Your output should be exactly the lines from the one containing "Instruction: Collapse the" through the last line of the listing, and nothing else. Pictures stay out.

::::

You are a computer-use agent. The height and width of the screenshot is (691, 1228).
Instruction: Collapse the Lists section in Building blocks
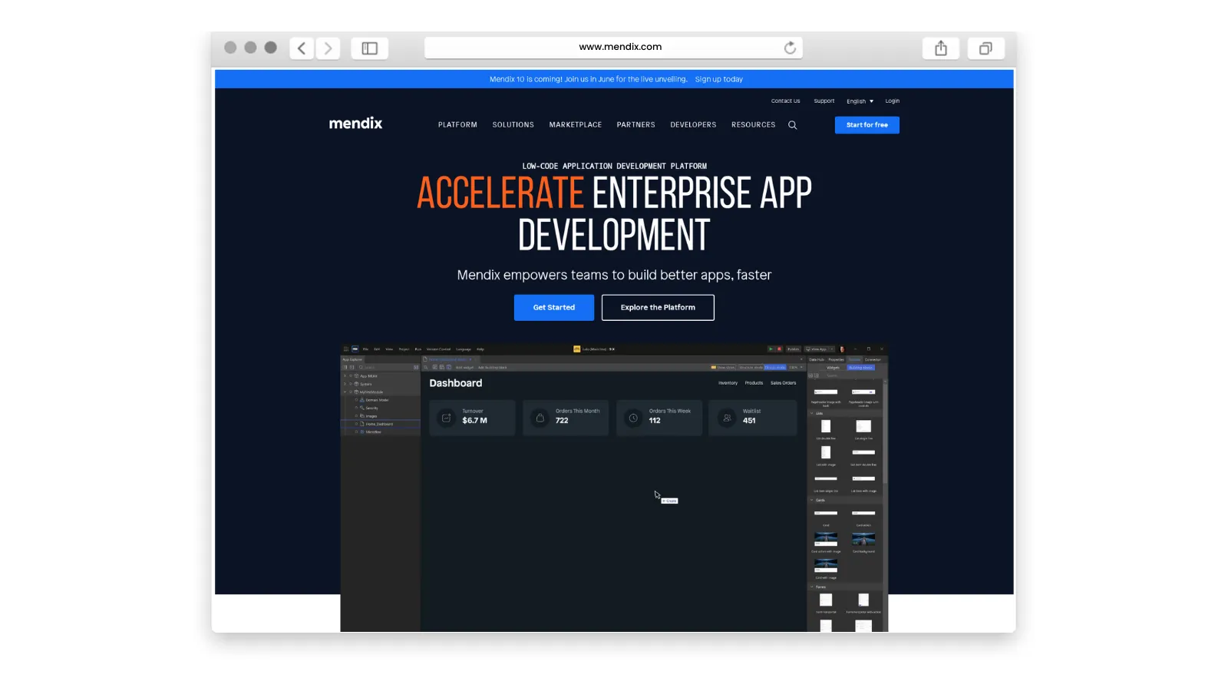812,413
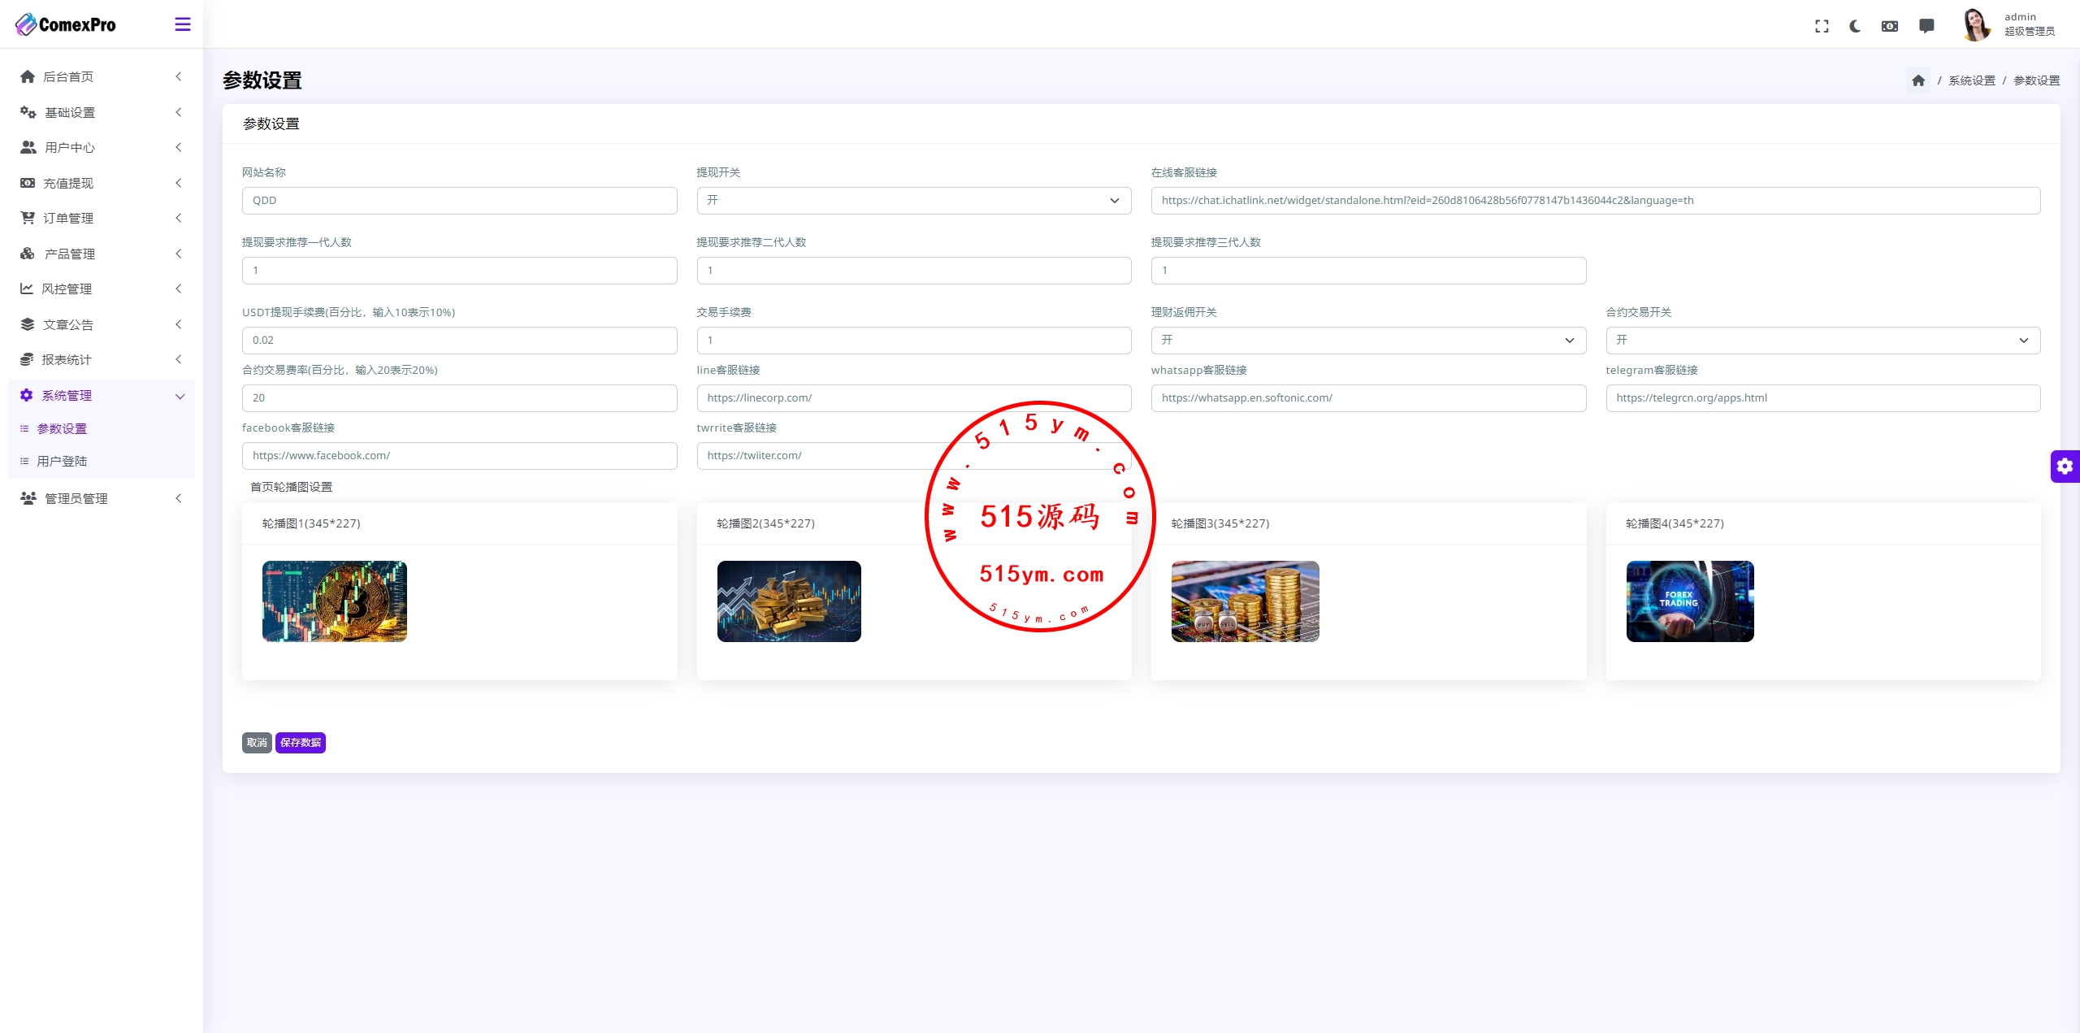Screen dimensions: 2080x1033
Task: Click the ComexPro logo
Action: pyautogui.click(x=65, y=24)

::::

_Answer section:_
Instruction: Collapse the Lists section in Building blocks
812,413
Screen dimensions: 2080x1033
Task: Click the ComexPro logo
Action: pyautogui.click(x=65, y=24)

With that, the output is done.